A:          Don’t give me that. How much do I have to give you to make sure you won’t sell it to someone else.

B:           Well, that depends.

A:          What does it depend on?

B:           It depends on how much someone else is willing to pay me to make sure I don’t sell it to you.

A:          But that’s not fair.

B:           Fair? Who said anything about fair? This is about me, a person in a position of some modicum of power over you, making as much money as possible out of that fact.

A:          So it doesn’t matter how much I offer you, there’s always the chance that someone richer will come along and pay a bit more.

B:           Er, yes. Think of it as a bit like market forces.

A:          I’ve had it with this. I’m going to complain.

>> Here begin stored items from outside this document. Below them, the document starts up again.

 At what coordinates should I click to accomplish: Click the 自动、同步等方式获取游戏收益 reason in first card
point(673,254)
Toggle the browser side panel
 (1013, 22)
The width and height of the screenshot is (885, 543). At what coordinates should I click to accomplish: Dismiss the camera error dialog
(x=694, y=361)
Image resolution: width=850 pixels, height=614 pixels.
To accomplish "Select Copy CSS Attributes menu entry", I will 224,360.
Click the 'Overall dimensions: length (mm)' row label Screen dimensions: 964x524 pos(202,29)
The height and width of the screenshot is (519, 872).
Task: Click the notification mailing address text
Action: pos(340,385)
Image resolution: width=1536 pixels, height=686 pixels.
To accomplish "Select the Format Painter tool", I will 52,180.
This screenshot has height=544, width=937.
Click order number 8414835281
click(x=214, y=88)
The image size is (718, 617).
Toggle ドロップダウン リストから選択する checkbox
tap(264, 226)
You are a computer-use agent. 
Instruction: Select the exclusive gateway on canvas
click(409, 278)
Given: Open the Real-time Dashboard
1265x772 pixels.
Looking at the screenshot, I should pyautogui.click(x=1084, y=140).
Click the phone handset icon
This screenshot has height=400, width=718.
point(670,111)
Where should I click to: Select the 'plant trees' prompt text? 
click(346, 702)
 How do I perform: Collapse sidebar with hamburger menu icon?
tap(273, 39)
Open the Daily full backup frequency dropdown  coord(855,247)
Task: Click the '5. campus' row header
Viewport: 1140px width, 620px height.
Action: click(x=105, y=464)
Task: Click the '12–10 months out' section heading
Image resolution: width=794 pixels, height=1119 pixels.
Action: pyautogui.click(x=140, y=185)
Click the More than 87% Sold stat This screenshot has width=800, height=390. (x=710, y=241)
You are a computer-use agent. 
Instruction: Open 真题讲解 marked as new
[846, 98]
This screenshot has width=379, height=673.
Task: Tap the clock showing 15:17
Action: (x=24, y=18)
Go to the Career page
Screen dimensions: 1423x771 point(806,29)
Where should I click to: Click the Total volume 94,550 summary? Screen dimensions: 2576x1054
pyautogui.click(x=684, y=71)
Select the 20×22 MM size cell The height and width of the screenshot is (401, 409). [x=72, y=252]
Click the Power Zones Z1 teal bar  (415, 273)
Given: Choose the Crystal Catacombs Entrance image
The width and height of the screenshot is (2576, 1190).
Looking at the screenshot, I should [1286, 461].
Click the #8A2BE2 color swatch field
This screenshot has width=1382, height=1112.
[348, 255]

B:           Oh that’s quaint. To whom, might one inquire?

A:          The police.

B tilts his head with a wry smile.

A:          All right, well I’ll take you to court.

B:           Well, your success will very much depend upon which judge you get.

A:          You’ve got them all in your pocket too, then?

B:           Oh Lord no, I’m not that well off.

A:          That’s a relief.

B:           But the listings clerk of the court certainly does benefit from my largesse, and so he’ll always be able to make sure I get someone favourable to me.

A:          Oh. So I can only get what I want by making sure that I pay you more than anyone else will.

B:           Yes. Even when you take into account that they will be going by the same logic.

A:          This is shit.

B:           This is fantastic corruption. Now would you like to have that nice man who fucks dead pigs back?